With the rise of cybersecurity threats in India, experts believe that enterprises and startups with unprotected servers are the biggest contributors to data breaches in the country.
The cybersecurity wing of India, Computer Emergency Responses Team-India (CERT-In), in an ET report, said that it had reported over 3.13 Lakh cybersecurity incidents in 2019.
Last year, India witnessed massive security breaches across various segments, including large corporations, small and medium enterprises, government institutions and startups. Few of the companies that reported cybersecurity incidents were Oyo, Bounce, Just Dial, Airtel, Nykaa Fashion, Uber, Whatsapp, OnePlus, Govt’s Online Health Registration System and others.
This also comes at a time when US-based cyber tech company CrowdStrike, in November 2019, had also revealed that Indian companies take more time to respond to data breaches as compared to other countries. The study further stated that Indian companies showed a lack of preparedness in dealing with online attacks. The average response time to cyber threats was nine days (222 hours), while global companies on average take seven days (162 hours).

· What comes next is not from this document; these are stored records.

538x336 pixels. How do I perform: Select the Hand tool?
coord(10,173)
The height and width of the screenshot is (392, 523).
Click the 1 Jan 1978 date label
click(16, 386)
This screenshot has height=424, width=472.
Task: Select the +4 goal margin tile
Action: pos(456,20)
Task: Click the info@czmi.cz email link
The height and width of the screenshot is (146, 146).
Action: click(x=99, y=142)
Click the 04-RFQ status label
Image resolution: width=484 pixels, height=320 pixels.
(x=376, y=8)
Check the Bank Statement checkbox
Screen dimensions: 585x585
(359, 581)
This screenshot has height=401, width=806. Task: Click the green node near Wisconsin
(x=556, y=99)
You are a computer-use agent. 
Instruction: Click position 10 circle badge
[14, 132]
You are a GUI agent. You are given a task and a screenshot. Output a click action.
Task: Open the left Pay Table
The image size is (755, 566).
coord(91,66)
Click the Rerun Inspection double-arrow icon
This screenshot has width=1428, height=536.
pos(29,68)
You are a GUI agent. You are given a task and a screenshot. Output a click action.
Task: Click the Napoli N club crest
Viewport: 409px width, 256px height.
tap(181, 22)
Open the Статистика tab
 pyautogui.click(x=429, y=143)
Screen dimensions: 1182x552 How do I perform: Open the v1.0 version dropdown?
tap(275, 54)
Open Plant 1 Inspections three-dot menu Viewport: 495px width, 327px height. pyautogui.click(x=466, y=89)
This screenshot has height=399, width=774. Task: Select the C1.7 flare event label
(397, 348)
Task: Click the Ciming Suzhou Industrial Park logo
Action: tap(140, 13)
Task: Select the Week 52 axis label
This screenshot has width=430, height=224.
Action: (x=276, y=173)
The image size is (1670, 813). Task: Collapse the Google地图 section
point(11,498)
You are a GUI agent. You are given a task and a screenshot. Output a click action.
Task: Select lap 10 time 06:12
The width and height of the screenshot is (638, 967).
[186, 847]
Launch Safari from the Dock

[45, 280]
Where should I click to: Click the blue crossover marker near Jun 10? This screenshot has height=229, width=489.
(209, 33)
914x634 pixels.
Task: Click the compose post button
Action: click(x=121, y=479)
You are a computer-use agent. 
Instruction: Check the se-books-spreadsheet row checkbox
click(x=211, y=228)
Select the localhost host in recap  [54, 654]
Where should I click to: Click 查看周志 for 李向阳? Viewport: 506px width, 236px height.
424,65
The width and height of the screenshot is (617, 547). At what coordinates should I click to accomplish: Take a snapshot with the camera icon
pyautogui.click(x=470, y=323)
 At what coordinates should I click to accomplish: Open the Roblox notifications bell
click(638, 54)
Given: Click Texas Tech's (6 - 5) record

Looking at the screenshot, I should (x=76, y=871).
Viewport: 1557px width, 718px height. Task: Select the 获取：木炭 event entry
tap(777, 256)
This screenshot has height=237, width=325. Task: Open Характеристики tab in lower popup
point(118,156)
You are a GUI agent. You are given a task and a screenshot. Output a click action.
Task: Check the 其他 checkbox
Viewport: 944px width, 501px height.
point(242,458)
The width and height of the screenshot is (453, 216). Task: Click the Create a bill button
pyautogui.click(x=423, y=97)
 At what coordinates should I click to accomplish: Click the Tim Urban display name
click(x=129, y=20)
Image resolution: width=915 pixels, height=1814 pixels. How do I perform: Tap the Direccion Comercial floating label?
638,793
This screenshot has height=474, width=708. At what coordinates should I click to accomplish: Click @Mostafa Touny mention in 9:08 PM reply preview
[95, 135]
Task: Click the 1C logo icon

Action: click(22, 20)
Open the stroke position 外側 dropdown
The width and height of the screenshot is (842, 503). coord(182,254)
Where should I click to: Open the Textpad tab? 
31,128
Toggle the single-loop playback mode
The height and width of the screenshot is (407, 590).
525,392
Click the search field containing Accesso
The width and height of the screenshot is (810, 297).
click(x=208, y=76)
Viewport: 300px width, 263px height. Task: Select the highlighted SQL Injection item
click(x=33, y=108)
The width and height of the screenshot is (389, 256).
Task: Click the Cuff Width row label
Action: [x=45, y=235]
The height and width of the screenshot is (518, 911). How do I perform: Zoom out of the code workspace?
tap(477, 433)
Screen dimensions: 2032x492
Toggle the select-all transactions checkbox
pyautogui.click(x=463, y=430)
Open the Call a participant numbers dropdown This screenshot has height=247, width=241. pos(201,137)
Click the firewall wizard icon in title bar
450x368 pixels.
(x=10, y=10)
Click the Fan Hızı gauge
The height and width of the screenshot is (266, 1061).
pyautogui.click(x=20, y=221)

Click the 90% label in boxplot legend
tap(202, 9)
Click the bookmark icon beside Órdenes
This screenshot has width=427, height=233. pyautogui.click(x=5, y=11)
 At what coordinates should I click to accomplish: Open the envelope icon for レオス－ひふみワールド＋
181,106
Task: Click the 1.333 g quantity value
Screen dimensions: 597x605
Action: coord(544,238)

The data breach attacks come with a cost to the businesses. According to the Michigan-based Ponemon Institute and IBM Security ‘Cost of a Data Breach’ report, in the past six years, the average cost of a data breach has been growing at 12%. In total, it cost about $3.92 Mn per breach in 2019, globally.
Other Cyber Security Threats Lurking In India
In November 2019, the tech giant Google had also revealed that it had sent warnings to more than 12K users in 149 countries, who were targetted by government-backed attackers. Google had also said that over 90% of these users were targetted using “credential phishing emails,” where the hackers tried to obtain user’s passwords, account details and others.
Google didn’t reveal the exact number of Indian users impacted by government-backed attackers, but the heat map showed that India had at least 500 users who fell victim to such threats.
Last month, the IT minister Ravi Shankar Prasad responding to a question titled “Extent of WhatsApp Privacy Breach,” had said that out of 121 users whose devices were attempted to hack using Pegasus spyware, only 20 Indian users were breached.